### Task requirements
Say how many lines in the entries hold the string "node", giving the number by itself.
_ _ _
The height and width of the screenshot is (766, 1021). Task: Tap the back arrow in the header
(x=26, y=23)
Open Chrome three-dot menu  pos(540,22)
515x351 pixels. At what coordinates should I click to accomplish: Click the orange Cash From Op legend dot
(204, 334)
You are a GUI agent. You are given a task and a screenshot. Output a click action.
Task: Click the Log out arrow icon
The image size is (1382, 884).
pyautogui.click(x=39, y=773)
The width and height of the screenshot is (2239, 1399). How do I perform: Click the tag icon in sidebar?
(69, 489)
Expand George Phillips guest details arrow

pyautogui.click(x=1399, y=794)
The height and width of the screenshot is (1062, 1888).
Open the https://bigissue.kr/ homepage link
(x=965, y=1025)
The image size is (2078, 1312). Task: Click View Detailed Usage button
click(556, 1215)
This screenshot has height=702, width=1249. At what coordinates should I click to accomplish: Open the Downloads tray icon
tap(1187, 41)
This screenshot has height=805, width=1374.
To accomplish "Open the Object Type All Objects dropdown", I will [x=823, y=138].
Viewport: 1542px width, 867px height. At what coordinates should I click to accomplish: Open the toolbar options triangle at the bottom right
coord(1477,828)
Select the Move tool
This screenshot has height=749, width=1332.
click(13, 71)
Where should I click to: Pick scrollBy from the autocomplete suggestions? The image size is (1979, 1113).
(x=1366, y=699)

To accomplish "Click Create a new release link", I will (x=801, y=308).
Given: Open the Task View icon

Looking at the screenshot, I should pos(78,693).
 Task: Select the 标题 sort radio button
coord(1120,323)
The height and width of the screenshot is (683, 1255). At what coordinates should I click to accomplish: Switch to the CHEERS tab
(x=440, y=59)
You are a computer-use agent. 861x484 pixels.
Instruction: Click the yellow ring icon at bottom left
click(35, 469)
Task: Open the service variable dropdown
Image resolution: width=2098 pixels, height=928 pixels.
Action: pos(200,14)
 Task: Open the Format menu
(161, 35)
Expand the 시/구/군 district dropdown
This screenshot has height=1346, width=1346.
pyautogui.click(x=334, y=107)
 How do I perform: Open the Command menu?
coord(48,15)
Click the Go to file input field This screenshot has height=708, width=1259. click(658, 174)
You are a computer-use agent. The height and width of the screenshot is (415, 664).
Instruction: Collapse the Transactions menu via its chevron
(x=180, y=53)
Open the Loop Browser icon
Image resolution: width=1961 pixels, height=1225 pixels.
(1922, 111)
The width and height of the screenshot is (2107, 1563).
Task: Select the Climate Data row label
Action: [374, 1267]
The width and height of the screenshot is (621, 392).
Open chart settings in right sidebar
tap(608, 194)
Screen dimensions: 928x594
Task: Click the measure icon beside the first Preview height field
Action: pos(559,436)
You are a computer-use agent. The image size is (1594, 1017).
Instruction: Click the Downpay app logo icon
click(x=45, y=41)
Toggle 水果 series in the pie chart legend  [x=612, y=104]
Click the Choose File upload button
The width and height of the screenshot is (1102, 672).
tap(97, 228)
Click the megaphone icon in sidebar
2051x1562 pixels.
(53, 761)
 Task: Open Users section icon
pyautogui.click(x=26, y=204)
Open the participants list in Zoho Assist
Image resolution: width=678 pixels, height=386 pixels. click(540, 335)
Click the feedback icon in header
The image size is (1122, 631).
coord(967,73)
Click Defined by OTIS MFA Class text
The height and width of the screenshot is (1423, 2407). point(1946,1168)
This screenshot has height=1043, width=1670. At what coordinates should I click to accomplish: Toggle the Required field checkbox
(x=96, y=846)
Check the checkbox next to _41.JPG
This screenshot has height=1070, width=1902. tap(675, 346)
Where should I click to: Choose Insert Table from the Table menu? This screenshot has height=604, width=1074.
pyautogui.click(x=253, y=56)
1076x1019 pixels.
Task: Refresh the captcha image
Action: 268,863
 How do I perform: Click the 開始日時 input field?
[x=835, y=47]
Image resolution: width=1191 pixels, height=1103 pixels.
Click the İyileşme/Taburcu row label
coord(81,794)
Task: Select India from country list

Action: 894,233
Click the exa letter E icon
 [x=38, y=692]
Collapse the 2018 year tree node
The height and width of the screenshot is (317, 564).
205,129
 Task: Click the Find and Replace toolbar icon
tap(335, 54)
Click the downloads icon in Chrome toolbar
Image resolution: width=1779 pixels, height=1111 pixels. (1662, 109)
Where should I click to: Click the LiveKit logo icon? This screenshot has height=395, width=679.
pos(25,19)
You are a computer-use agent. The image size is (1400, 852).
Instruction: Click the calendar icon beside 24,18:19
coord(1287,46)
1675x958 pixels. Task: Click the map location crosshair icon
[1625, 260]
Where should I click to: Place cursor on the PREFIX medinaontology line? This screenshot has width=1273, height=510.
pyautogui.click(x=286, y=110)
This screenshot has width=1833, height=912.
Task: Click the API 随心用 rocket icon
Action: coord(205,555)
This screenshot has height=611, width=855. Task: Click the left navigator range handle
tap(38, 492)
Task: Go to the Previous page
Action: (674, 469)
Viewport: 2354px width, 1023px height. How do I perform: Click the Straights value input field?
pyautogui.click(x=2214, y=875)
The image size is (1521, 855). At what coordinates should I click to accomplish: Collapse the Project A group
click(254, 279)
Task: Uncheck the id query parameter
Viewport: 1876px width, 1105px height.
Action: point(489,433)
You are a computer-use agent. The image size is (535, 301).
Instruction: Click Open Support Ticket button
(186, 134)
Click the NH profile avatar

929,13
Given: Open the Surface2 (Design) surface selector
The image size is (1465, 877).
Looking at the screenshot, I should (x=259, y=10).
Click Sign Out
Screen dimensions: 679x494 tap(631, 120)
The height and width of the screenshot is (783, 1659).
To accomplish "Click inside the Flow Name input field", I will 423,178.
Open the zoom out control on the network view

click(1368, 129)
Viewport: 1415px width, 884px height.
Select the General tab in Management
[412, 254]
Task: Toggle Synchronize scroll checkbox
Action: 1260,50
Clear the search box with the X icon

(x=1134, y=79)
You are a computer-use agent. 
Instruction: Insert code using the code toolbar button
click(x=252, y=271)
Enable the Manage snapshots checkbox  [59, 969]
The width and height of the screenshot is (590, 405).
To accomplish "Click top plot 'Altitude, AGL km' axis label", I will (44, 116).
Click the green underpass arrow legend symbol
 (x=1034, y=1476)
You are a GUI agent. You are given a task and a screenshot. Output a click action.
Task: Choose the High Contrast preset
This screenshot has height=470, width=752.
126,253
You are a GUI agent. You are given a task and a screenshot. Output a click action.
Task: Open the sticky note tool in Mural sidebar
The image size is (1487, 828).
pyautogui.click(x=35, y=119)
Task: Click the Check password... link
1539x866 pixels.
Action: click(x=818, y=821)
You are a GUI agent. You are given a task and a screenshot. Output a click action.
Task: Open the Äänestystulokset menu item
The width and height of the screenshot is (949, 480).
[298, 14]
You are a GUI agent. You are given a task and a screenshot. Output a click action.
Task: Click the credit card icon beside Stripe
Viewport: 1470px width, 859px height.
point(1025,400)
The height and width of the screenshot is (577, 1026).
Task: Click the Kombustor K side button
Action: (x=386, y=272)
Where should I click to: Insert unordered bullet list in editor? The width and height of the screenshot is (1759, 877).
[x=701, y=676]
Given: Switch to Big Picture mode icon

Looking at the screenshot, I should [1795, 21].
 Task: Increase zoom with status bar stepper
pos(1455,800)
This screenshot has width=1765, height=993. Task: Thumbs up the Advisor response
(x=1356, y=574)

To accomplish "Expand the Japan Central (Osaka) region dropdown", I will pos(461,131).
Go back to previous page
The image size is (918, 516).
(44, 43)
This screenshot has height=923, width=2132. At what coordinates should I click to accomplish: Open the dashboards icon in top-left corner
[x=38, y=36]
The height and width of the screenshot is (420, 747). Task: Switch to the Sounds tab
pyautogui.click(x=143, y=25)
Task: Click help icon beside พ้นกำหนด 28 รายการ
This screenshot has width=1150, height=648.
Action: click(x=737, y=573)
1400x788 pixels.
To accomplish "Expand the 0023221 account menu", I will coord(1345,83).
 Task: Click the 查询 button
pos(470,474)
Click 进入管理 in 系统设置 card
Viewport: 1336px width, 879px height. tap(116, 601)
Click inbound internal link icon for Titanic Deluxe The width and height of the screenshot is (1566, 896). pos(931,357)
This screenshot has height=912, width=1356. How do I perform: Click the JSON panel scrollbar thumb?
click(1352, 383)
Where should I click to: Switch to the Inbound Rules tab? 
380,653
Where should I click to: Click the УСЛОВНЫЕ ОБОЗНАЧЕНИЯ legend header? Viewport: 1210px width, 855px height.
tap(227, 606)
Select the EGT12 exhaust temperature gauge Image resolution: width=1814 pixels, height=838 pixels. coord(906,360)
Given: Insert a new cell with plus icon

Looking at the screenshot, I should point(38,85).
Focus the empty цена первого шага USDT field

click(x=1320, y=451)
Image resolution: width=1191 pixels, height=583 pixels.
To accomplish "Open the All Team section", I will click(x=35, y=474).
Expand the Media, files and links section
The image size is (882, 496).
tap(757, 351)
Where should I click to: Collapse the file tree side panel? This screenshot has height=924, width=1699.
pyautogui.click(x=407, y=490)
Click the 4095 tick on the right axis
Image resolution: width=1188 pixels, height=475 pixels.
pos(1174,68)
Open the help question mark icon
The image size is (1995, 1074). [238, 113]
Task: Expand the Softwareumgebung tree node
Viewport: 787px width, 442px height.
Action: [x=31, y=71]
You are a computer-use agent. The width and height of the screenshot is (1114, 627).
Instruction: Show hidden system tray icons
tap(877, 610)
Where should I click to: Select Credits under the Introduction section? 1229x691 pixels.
_ _ _
### Written reply
2